Die gute Verkehrsanbindung ist ein Treiber für die Immobilienentwicklung. Gefragt sind Wohnungen, Büro-, Gewerbe- und Verkaufsflächen, die gut und schnell erreichbar sind. Deshalb hat das Siedlungswachstum vor allem um Verkehrsknoten und entlang von Verkehrsinfrastrukturen stattgefunden. Das hat zu einer Zersiedelung und hohem Mobilitätsaufkommen geführt. Heute geht der Trend in Richtung innere Siedlungsentwicklung, das heisst in Richtung Verdichtung an bereits gut erschlossenen und versorgten Lagen, wodurch der zusätzliche Bedarf an Mobilität eingeschränkt werden dürfte.

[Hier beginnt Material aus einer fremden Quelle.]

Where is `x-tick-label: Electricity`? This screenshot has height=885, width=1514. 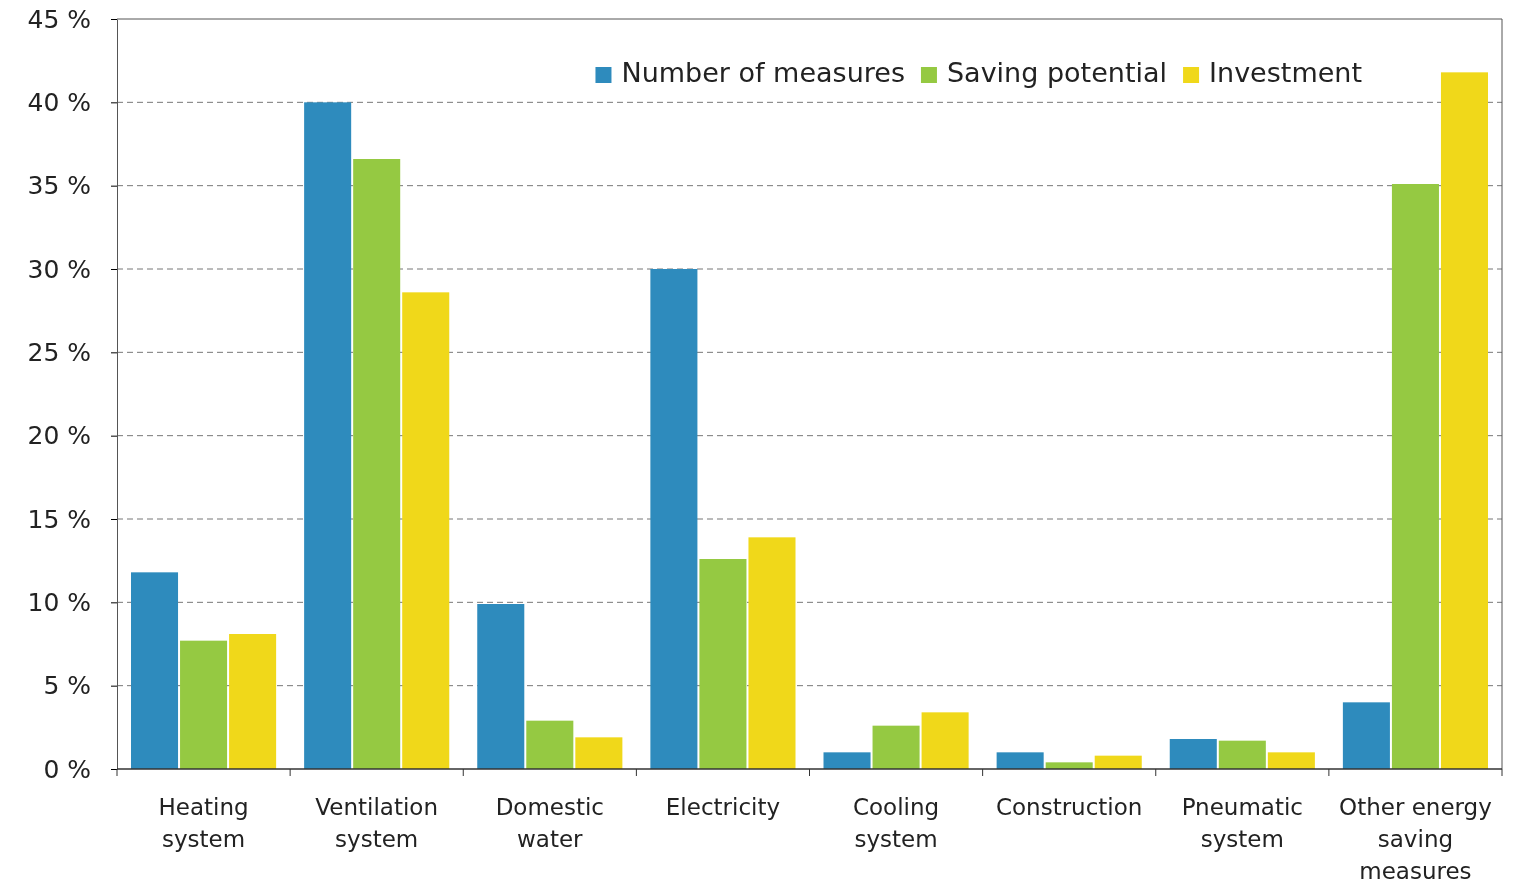 x-tick-label: Electricity is located at coordinates (723, 807).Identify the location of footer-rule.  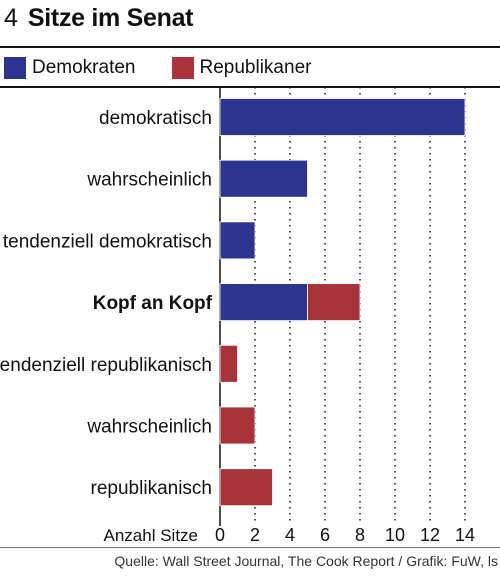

Wie wird sich die Mobilität verändern – gerade auch über weite Distanzen?

Durch die innere Verdichtung werden Subzentren in den Agglomerationen attraktiver, weil sie auf engerem Raum mehr Angebote und Nachfrage erzeugen. Dies wird zu einer Verlagerung hin zum Langsamverkehr führen. Es entstehen sogenannte 15-Minuten-Städte, in den vieles zu Fuss oder mit dem Velo, zunehmend auch mit neuen Trams erledigt werden kann. In der Vernetzung der Subzentren und Metropolien dürfte die Bahn weiter an Bedeutung gewinnen. Über weite Distanzen wird der Luftverkehr auch zukünftig eine wichtige Rolle spielen, weil er bezüglich Reisezeit unschlagbar ist. Ich nehme an, dass die Nachfrage auch in Zukunft steigen wird, auch im Frachtbereich.

Die Reduktion von CO2-Emmissionen ist auch im Immobilienbereich ein grosses Thema. Wo sehen Sie die grössten Hebel, wie kann am meisten erreicht werden?

Die Bau- und Immobilienindustrie hat in den vergangenen drei Jahrzehnten schon sehr viel geleistet in der Reduktion von Betriebsemissionen. Mit jeder Renovation und jedem Ersatzneubau wird sich diese Bilanz noch weiter verbessern. Der grosse Hebel, die grosse Herausforderung liegt nun in der grauen Energie respektive in den CO2-Emissionen bei der Herstellung von Baustoffen und Bauwerken. Wir müssen als Branche viel integraler und umfassender denken und handeln. Unser Ziel muss die effiziente Zykluswirtschaft sein, in der alle Materialien emissionsarm wiederverwendet werden.

Ein zentrales Thema auch für die Luftfahrt ist die Dekarbonisierung. Die Luftfahrt muss ihren Teil zur Reduktion der CO2-Emissionen beisteuern. Welches Potenzial sehen Sie?

Ich bin kein Experte. Aber ich gehe davon aus, dass in erster Linie CO2-neutrale Kraftstoffe zur Lösung beitragen werden. Auch in der Schweiz wird an deren effizienten und wirtschaftlichen Herstellung geforscht. Ein erstes Spinn-off ist bereits entstanden. Und die Swiss setzt schon heute auf gewissen Flügen nachhaltigen Treibstoff ein.